This case study describes the impact on national and global tuberculosis (TB) control policy of research led by Cuevas, Squire and Theobald at the Liverpool School of Tropical Medicine (LSTM). Early research led to the publication of the World Health Organisation (WHO) Options for National TB Control Programmes `Addressing the Poverty in TB control' in 2005. Further research led to WHO endorsement of same-day diagnosis of TB by smear microscopy (SM) in 2010. This strategy has been implemented in Malawi, Nigeria, Yemen, Ethiopia and Nepal. Alongside this we have developed and tested approaches to bring diagnosis and treatment for TB closer to the community. Same-day diagnosis and close-to-community approaches have led to improvements in access to TB care and treatment, and reductions in costs incurred during care-seeking by poor patients in these countries and elsewhere.

Underpinning research


Tuberculosis (TB) is a contagious and often severe airborne disease caused by a bacterial infection. In 2012, an estimated 8.6 million people developed TB and 1.3 million died from the disease. Three million of the annually estimated 8.6 million cases of TB are missed by healthcare services. National surveys establish the population prevalence of TB. Data are also collected at health centres on cases diagnosed and treated. The gap of three million cases is the difference between the expected prevalence and the reported number of diagnoses (surveillance data). It is thus a combination of cases missed and cases not notified. Increasing case detection is therefore an international priority. Smear microscopy tests (the main test used for diagnosis) have a low acquisition cost and have low sensitivity. For several decades, because of the low sensitivity of SM, patients have had to provide three separate sputum samples for examination. This process requires several visits and substantial out-of-pocket expenditure. According to WHO definitions, sputum smears had to contain at least 10 bacilli (bacteria) and at least two of the three smears had to yield a positive result in order for a patient to be considered smear-positive.
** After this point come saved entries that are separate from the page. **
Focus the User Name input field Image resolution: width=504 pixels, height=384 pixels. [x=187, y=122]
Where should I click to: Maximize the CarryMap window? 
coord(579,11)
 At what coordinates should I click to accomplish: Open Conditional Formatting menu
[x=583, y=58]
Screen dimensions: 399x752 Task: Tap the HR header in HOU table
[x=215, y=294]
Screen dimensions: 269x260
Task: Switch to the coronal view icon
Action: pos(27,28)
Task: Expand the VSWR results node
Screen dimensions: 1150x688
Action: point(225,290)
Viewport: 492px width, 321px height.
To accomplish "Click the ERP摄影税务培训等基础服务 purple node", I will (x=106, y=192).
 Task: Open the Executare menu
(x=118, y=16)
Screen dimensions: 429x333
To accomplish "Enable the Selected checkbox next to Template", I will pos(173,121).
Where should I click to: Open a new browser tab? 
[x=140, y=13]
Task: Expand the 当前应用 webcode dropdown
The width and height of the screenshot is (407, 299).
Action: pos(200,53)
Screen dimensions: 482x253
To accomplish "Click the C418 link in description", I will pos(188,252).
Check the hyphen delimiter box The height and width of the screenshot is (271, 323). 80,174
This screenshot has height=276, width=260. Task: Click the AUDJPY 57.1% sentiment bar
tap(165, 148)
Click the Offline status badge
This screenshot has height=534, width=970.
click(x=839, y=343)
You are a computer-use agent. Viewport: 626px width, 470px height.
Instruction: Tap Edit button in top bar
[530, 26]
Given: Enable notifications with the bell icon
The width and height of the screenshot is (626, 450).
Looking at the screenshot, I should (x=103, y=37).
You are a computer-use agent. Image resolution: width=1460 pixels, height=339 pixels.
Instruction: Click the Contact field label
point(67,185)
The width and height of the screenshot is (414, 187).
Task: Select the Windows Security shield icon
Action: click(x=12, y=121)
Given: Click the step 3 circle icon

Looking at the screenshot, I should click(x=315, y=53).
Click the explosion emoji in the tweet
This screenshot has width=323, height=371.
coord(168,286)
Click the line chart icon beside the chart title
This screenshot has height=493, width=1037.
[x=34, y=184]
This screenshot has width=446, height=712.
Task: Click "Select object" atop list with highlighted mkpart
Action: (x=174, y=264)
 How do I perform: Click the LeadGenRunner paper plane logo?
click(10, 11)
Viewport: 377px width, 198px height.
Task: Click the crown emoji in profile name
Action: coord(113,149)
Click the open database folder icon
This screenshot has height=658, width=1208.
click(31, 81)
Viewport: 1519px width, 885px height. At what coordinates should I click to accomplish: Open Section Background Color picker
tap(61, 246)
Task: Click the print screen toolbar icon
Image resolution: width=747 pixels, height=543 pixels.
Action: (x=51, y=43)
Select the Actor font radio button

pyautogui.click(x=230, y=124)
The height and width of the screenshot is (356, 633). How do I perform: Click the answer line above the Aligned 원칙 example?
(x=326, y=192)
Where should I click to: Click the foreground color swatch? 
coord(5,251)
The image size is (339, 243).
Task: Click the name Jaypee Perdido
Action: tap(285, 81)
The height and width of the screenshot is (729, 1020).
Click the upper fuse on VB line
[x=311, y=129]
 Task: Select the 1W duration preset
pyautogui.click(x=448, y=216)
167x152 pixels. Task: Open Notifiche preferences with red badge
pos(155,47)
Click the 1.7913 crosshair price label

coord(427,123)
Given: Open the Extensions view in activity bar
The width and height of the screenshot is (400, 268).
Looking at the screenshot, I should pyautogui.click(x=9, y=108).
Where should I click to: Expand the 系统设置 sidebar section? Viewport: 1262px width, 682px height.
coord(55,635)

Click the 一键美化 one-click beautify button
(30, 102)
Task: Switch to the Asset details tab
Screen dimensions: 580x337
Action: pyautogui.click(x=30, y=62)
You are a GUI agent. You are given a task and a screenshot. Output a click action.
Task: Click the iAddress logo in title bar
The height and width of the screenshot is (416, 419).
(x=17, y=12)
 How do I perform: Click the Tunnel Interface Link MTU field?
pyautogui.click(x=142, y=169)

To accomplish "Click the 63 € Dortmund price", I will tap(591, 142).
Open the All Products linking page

Problems with diagnosis and access to service

Work in Malawi led by Squire (Professor of Tropical Medicine, 1995-present) assessed patient and household direct and opportunity costs of accessing TB services. To do this his team surveyed TB patients, sampled from all health facilities in Lilongwe. This demonstrated that poor patients (an income of <US$0.25/day) needed to spend 244% of their monthly income accessing TB healthcare services. In contrast, non-poor patients (an average income of US$1.23 per day) `only' needed to spend 129% of their income accessing TB services.1 The LSTM were the first to use a validated measure of poverty based on questions regarding a limited range of assets as a proxy for income.2 Research in Ethiopia and Nigeria led by Cuevas (Professor of Epidemiology, 1993-present) reported similar difficulties in accessing services in Ethiopia, concluding that patient and household costs of TB diagnosis are prohibitively high even where services are free. In both settings, many patients stopped attending the services before achieving a diagnosis.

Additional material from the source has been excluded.